Take the line containing "Task: Select the Business fare card for LO453" and every line after it to the end of the material below; reproduce them exactly, without pictures.

*** Block opens ***

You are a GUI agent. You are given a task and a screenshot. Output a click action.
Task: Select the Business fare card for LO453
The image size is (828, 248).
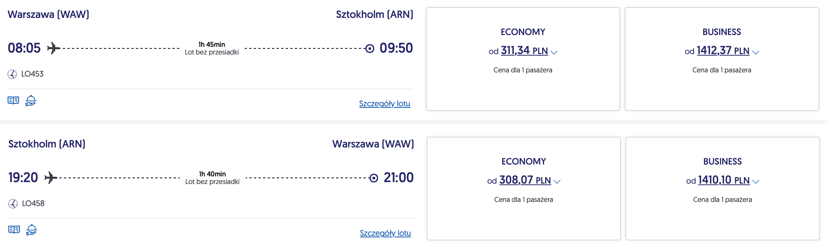721,59
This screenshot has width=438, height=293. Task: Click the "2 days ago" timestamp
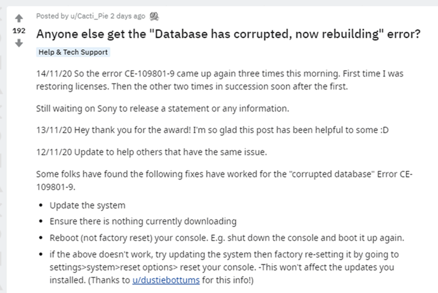[127, 16]
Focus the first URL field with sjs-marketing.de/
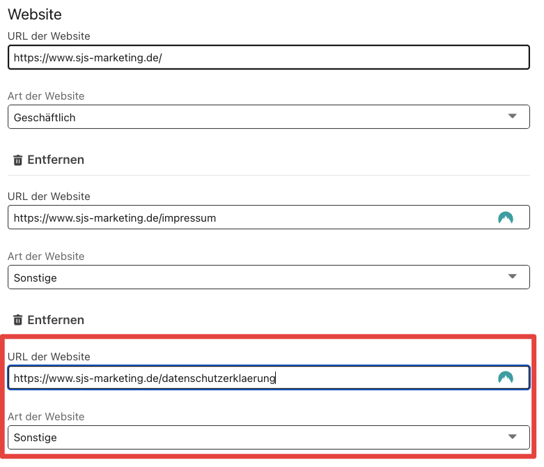The width and height of the screenshot is (544, 467). point(268,58)
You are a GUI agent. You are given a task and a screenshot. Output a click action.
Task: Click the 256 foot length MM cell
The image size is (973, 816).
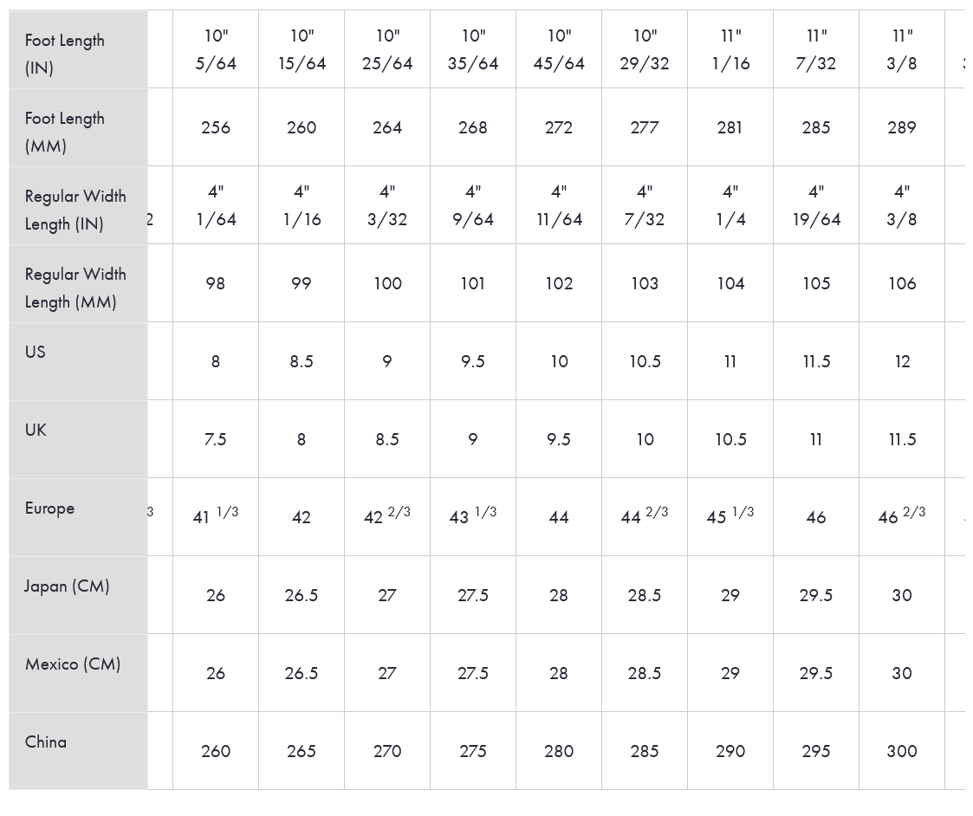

*** Block closes ***

## Exercise response
Task: Select the Business fare card for LO453
The image size is (828, 248).
721,59
This screenshot has width=438, height=293. Task: Click the "2 days ago" timestamp
[127, 16]
Focus the first URL field with sjs-marketing.de/
The width and height of the screenshot is (544, 467). point(268,58)
You are a GUI agent. You are given a task and a screenshot. Output a click action.
Task: Click the 256 foot length MM cell
The image size is (973, 816).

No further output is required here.